=== YOUR OBJECTIVE ===
Write out exactly the lines from the one holding "Click the List of defects document icon" to the last line of the entries, both ends included and nothing else, without the pictures.

=== EXTRACTED MATERIAL ===

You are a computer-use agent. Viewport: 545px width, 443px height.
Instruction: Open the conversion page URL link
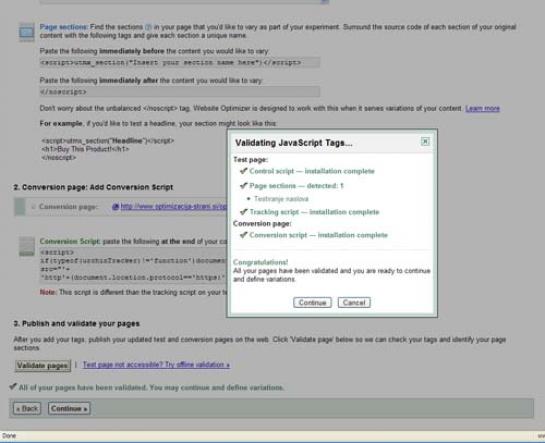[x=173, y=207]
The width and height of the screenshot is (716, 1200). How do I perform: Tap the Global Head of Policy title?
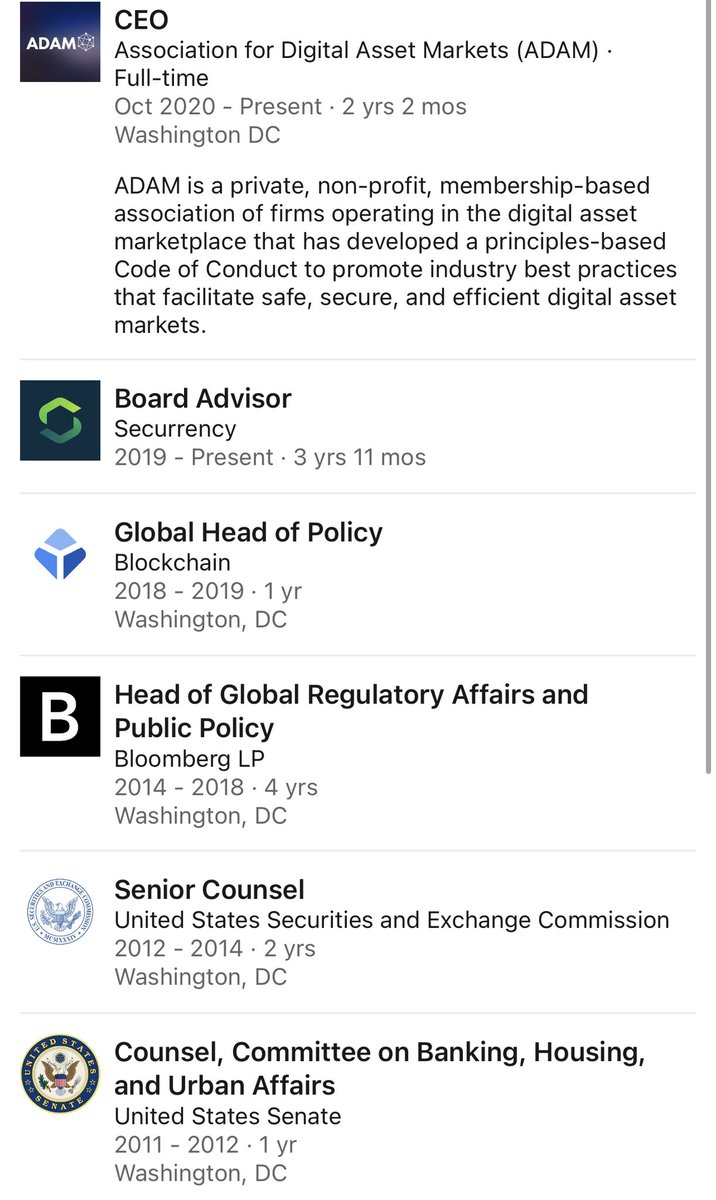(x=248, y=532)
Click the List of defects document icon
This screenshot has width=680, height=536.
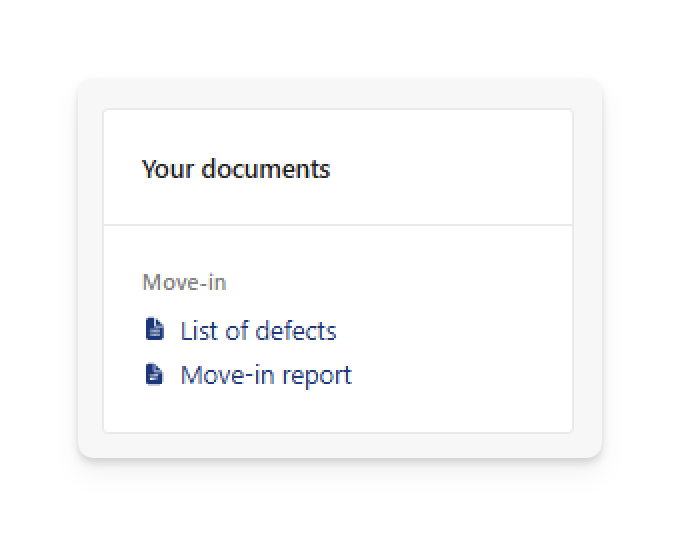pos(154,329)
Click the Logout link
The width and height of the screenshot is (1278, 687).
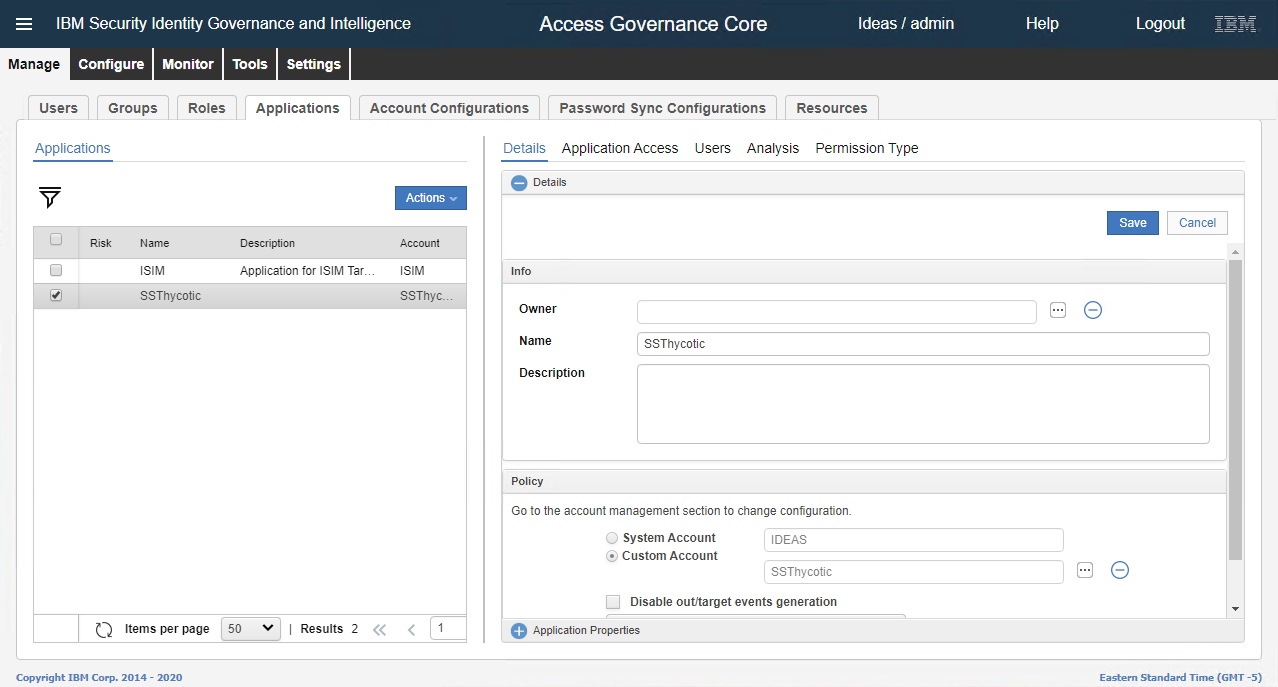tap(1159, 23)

=== RESPONSE ===
Click the List of defects document icon
This screenshot has width=680, height=536.
pos(154,329)
Click the Logout link
The width and height of the screenshot is (1278, 687).
tap(1159, 23)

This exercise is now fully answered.